▶ **To do**:
Count the lines in the items below that contain the string "dimensions" and give only that number.

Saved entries
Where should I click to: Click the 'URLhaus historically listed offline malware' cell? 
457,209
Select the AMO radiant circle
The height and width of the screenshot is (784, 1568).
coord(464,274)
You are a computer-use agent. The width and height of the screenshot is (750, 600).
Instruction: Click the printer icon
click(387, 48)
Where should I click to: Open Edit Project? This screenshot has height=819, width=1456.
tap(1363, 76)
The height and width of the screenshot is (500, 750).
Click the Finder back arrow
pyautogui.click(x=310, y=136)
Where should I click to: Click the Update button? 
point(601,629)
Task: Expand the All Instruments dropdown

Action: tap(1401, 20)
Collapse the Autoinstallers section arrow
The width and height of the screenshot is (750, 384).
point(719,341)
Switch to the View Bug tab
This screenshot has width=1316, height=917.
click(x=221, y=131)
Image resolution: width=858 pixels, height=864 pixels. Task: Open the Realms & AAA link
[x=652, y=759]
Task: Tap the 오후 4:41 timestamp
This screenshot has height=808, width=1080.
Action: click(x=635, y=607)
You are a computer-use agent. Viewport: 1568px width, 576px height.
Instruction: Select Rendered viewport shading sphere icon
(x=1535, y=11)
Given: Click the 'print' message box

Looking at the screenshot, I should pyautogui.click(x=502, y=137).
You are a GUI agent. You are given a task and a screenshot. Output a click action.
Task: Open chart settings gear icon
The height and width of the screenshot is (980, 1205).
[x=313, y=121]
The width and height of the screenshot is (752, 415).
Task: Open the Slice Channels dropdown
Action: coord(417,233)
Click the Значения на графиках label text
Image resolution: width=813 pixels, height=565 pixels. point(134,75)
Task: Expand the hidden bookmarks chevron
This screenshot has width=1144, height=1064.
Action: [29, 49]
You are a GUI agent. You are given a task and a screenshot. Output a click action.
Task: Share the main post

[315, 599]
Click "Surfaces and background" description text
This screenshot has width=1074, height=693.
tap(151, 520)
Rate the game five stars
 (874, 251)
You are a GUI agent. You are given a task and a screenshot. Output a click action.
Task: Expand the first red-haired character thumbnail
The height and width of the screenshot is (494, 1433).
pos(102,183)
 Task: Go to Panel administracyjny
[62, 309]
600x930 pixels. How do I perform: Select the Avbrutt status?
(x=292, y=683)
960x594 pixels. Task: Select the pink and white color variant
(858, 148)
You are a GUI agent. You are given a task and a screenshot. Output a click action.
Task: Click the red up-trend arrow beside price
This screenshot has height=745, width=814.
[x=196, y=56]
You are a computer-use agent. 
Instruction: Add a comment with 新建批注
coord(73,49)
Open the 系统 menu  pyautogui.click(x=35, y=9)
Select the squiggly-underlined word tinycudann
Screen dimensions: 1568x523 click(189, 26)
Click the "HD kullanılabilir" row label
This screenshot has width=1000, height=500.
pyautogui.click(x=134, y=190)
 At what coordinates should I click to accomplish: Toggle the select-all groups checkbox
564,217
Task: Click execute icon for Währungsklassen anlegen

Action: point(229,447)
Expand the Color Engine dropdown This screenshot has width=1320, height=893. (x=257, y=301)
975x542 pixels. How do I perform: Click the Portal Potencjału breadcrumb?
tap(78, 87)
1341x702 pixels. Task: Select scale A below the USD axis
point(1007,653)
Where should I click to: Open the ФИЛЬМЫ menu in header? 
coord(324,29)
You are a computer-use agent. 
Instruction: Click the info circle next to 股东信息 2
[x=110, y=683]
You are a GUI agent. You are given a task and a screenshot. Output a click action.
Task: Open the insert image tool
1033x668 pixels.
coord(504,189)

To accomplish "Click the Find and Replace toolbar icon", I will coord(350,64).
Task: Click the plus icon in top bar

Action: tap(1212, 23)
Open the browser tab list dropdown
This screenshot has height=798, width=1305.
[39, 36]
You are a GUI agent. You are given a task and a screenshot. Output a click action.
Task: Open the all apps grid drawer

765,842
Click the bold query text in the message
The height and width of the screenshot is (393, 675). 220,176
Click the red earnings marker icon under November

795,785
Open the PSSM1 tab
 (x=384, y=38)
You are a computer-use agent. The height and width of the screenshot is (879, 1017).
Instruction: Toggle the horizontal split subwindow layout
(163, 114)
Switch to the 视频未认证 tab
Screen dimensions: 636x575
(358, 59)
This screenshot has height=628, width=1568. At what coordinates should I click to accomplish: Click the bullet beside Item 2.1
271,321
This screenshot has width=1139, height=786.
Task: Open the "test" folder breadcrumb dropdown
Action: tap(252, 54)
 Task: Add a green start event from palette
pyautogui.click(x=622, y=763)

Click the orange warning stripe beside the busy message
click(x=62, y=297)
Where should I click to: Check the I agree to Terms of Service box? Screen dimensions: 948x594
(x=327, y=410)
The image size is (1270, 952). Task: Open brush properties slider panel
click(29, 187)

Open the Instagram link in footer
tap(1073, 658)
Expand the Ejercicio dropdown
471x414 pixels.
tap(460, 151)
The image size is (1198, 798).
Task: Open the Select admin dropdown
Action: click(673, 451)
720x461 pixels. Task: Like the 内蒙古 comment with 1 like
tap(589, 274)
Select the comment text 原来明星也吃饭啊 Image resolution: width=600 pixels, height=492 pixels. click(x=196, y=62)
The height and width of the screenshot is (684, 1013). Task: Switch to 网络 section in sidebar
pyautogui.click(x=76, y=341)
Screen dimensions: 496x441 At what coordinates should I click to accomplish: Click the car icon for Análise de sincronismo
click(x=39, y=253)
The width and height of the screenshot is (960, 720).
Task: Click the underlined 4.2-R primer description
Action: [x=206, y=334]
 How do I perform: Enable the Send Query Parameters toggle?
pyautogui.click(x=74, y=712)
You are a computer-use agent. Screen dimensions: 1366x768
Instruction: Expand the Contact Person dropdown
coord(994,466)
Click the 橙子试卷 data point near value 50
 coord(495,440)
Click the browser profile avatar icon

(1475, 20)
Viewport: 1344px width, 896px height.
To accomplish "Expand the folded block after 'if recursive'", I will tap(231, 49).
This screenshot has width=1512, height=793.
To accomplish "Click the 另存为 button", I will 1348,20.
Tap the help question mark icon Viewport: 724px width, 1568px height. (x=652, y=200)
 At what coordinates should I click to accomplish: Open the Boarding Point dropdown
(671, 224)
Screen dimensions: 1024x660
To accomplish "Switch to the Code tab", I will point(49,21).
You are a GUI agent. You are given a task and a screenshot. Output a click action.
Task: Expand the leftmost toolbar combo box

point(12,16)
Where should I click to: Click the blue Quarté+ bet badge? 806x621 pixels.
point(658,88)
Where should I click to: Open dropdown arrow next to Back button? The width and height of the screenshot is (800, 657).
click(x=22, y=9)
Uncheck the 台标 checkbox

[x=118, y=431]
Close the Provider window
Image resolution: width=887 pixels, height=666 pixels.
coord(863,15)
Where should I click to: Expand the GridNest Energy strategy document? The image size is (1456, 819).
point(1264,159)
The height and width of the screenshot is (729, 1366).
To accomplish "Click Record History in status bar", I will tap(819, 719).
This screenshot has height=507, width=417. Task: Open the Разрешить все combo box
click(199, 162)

▶ **Exercise response**:
6